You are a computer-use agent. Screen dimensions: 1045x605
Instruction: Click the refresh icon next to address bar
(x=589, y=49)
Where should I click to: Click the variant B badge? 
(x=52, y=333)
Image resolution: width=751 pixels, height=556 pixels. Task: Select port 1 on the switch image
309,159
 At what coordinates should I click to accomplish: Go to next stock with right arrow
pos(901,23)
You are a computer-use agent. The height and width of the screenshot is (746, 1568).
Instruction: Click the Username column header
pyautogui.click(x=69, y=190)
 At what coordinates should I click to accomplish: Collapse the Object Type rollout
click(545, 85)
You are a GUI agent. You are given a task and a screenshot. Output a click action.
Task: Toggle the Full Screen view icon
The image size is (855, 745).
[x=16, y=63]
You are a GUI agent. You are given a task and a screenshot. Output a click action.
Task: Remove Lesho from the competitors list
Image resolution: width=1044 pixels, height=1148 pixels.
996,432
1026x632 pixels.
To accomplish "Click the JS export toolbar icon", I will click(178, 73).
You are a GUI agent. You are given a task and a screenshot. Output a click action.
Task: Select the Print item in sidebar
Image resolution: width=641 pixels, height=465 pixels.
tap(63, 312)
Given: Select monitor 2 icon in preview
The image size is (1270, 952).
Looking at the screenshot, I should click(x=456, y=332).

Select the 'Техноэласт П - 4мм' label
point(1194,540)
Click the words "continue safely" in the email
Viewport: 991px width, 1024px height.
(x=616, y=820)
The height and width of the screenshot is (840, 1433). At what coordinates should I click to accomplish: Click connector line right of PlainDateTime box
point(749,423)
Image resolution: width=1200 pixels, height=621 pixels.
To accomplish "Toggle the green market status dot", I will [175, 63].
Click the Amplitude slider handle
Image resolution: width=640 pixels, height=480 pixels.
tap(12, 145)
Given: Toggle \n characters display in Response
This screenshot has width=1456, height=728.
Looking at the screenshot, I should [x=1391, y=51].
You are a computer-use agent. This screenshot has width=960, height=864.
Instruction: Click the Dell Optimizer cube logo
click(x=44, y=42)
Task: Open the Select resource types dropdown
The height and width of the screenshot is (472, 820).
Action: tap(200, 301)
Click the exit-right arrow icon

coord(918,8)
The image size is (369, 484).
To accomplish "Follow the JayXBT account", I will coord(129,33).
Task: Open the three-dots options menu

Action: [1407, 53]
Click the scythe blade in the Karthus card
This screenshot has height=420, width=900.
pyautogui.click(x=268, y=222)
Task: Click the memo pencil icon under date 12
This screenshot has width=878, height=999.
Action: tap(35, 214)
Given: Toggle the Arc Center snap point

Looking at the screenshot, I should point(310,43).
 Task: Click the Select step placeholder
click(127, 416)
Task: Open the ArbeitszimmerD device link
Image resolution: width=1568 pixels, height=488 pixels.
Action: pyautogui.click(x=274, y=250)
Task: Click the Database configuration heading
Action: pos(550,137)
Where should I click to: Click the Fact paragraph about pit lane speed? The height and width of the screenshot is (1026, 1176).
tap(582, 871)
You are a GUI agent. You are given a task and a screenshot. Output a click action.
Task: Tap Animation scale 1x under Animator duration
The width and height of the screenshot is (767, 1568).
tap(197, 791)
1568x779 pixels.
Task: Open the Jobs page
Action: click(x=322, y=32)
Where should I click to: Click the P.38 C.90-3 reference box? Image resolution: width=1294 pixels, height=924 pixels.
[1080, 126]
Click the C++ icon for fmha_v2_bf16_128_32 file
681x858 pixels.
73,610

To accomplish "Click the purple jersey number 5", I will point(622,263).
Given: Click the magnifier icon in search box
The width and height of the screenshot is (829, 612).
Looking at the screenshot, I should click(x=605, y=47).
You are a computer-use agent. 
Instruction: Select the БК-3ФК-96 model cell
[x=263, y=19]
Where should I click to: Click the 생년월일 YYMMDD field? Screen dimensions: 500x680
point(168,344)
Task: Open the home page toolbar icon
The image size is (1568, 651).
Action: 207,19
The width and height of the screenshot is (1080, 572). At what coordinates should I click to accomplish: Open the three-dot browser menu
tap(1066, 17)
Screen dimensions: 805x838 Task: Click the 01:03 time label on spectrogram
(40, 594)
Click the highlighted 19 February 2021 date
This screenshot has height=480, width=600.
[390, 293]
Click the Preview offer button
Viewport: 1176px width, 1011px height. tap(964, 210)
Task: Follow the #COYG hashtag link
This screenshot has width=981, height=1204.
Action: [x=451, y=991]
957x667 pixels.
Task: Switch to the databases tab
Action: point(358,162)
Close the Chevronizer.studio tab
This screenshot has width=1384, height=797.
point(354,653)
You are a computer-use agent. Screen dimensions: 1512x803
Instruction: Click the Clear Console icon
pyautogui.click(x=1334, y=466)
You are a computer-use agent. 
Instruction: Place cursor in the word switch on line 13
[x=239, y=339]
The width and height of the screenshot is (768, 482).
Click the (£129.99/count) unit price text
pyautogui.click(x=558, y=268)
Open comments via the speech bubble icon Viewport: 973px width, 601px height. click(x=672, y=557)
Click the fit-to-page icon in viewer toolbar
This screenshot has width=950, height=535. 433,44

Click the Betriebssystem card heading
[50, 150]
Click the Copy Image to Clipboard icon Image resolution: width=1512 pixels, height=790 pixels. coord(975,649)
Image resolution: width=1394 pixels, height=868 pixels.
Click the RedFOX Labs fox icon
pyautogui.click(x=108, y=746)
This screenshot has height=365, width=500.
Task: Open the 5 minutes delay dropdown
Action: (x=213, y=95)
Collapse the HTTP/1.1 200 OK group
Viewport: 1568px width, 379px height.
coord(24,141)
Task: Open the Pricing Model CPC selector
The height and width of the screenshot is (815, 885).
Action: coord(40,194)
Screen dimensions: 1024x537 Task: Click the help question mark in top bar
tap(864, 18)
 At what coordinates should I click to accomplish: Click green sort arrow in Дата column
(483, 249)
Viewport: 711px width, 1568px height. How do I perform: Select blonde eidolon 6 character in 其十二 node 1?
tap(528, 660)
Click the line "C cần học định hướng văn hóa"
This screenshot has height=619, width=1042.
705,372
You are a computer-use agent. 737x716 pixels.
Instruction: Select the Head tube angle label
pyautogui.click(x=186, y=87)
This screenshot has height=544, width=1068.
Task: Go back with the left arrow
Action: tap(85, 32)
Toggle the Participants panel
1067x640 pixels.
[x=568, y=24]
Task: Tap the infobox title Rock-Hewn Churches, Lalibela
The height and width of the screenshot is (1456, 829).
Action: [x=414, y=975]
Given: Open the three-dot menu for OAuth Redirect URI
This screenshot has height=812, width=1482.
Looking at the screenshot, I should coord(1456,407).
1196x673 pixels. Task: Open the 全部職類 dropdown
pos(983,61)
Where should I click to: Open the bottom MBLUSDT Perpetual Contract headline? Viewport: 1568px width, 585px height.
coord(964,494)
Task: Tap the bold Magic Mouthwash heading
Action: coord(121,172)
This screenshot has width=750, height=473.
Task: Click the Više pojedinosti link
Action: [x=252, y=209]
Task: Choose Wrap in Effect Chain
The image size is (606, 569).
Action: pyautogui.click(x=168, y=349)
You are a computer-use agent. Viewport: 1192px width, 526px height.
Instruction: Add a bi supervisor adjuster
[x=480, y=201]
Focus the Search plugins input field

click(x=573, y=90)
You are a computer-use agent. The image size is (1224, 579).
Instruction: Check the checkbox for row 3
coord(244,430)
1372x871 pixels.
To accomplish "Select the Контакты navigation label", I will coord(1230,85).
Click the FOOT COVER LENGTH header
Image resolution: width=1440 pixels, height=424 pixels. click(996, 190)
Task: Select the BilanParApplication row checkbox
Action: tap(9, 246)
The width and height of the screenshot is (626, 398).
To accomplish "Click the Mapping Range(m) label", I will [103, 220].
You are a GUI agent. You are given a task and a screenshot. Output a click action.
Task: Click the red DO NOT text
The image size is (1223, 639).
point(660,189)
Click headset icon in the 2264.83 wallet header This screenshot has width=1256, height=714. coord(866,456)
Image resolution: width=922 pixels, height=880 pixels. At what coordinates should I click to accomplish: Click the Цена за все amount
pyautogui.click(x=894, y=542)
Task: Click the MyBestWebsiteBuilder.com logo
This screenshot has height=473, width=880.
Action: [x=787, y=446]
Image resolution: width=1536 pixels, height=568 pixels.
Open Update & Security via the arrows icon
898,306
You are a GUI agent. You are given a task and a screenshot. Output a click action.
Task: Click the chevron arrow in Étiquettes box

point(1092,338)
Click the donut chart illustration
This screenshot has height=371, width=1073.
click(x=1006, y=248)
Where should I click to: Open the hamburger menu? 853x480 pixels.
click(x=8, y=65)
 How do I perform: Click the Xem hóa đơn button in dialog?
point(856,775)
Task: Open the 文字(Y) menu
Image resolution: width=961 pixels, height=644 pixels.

Description of the task:
Once you have found every line above holding the word "Follow", copy those lines.

Answer below:
To accomplish "Follow the JayXBT account", I will coord(129,33).
Task: Follow the #COYG hashtag link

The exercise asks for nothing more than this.